What is needed: The word "logo" may appear in some lines of the data; copy every such line.

Entries supplied:
★ ★ ★ ★

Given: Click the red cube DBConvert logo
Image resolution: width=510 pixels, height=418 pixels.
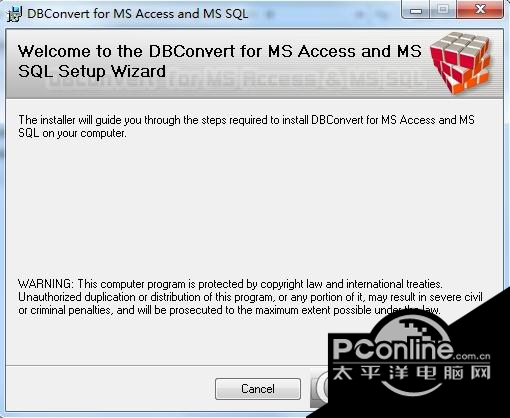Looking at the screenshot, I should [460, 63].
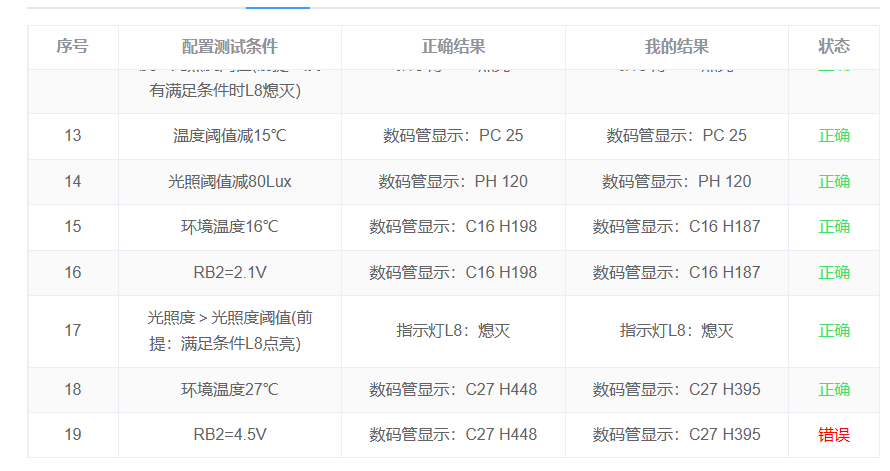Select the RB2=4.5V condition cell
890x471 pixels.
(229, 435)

★ ★ ★ ★

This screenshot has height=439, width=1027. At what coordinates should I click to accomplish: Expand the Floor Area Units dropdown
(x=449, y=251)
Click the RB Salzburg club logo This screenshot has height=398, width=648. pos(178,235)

★ ★ ★ ★

Exercise solution:
Given: Click the red cube DBConvert logo
Click the RB Salzburg club logo This screenshot has height=398, width=648. pos(178,235)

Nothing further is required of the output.